Bro I have to be like a counsellor. I’ll chat to my artists all the time and give them advice or reschedule things to make things easier for them. I’m not one of them label owners who’s like ‘the bassline’s crap! Don’t like this snare!’ I just want them to make the best music they can. Music is a feeling; it’s however you’re feeling, you could be pissed off, you could be happy, you could be high, whatever. Don’t give me a tune that you think sounds good because it sounds like something else we’ve released, give me a tune that’s you.
What tunes are coming?
Kastro’s got a single, Enta & Kastro have a collab EP coming, Enta’s working on some amazing things. He’s such a humble guy, I got people like Dillinja calling me about him. That’s never happened before, for him to ring about an artist. The same happens with Traumatize. He came with Gas Dem first, then came the Stereo Yout releases. I even had Shy FX and Chase & Status calling me for tunes of his.

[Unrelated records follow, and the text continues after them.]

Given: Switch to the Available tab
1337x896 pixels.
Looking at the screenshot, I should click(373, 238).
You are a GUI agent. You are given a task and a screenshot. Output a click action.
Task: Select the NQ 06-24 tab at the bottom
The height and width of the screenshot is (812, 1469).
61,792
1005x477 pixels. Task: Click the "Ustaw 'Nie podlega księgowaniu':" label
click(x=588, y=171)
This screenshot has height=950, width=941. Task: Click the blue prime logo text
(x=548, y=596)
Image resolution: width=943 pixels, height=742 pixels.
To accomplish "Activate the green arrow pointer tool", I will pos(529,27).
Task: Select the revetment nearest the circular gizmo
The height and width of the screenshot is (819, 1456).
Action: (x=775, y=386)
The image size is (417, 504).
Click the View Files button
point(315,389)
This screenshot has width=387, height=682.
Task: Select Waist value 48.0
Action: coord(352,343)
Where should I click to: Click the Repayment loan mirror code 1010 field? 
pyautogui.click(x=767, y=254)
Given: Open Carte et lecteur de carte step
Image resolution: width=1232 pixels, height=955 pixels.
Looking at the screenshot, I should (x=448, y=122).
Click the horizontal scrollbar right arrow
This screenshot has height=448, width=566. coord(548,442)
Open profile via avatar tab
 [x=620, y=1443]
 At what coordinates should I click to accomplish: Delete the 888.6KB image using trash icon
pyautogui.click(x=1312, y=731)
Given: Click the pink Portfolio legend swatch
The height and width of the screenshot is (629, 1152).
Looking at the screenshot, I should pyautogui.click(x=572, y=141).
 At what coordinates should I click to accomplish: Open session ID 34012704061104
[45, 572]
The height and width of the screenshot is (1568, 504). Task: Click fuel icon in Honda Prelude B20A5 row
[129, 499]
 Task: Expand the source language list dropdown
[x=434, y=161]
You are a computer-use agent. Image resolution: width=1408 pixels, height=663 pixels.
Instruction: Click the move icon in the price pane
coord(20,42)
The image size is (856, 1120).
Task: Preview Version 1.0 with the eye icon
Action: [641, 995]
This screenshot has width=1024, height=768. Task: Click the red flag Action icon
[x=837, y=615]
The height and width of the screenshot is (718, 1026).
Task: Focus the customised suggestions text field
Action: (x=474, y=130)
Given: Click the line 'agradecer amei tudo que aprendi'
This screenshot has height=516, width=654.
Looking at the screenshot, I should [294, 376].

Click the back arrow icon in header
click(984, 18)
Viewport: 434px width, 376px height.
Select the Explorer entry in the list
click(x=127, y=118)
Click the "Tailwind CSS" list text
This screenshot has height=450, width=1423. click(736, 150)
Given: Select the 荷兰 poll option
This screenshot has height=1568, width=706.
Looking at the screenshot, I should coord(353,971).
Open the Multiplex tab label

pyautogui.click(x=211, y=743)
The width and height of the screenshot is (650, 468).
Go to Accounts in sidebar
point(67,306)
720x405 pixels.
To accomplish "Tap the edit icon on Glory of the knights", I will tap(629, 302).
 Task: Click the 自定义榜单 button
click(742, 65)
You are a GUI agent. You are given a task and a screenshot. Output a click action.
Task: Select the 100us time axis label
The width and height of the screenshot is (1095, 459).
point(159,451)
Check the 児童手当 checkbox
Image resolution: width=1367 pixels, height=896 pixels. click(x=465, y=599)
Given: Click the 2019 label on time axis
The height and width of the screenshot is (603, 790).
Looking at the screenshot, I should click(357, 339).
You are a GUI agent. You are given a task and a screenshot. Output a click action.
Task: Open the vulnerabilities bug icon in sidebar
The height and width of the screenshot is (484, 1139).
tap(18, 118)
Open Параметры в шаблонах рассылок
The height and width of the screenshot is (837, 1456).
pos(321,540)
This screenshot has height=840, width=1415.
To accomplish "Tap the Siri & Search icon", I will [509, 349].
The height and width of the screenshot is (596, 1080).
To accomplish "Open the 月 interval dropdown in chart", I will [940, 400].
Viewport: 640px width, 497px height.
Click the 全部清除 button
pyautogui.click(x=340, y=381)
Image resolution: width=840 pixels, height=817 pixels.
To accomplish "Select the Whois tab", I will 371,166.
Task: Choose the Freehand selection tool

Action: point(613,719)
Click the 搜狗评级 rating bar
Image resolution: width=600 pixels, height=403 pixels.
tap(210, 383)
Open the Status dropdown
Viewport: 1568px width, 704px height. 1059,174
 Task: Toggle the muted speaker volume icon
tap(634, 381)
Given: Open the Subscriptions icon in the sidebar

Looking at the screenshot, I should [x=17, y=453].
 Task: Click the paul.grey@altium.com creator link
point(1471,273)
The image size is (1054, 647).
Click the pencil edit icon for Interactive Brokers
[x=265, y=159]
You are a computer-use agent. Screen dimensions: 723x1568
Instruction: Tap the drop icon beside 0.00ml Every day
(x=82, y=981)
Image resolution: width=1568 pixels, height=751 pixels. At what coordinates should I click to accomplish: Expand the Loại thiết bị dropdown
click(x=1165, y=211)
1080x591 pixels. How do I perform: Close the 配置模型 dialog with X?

Has he got anything coming up?
He’s got an EP coming up. We’re going to sit on that until the raves open properly. What else is coming up? I’ve got bits from Klay, from Puppetz and a sample pack coming out from Klip & Outlaw, Enta and Puppetz. That’s with Hedex’s ByTheProducer series. And that’s before we get to Young Guns – Teezy’s got an EP. Chubbs is about to drop something. Smuggler and I’ve got a new guy called Nkid. He’s done a tune called Robot. He sent it to me for Young Guns but it’s so good it needs to be on Bio. Young Guns is like the Under 21s, Bio is the senior team. This is just the tip of the iceberg, there’s so much stuff from so many talented artists. It’s been non stop. We’ve not stopped during these locked down times.
It’s such a tricky one. I wouldn’t blame any label for pausing until we’re back to the dance…
Yeah, everyone’s got to do things their own way. But if you stop releasing music, you stop giving people hope. We need something to look forward to and something we enjoy. I know what hard times are like, it’s not new to me. You’ve just got to find a way. And we’re not putting out everything. We’re sitting on some big things too though bro. Like this Dominator remix EP with remixes by his old mates. Upgrade’s done one. Limited’s done one. Limited was brought to me by Dominator in the first place. T>I’s done one and there’s a few surprises along the way…
Sick. So what are your hopes for this summer?
I think we’ll get back to it and see parties this year. When we do is another thing but I’m hopeful we’ll get back to this. I just wanna hear those big tunes through big systems again. And all those things we take for granted. I wanna hug someone and say ‘you know what mate? I’m so trolleyed, lemme get you a drink my friend’. I wanna be on the mic and someone give me a spud saying ‘big up Fatman!’ and I’ll be like ‘you know what, big you up bruv.’ I want to see IC3 doing the robot. I wanna see Shabba and Skibba going mad with Shotta. I want to see Grooverider playing that deep set or Bryan doing a V set or my new guys and coming and smashing down their first parties. Bro, I can’t fucking wait.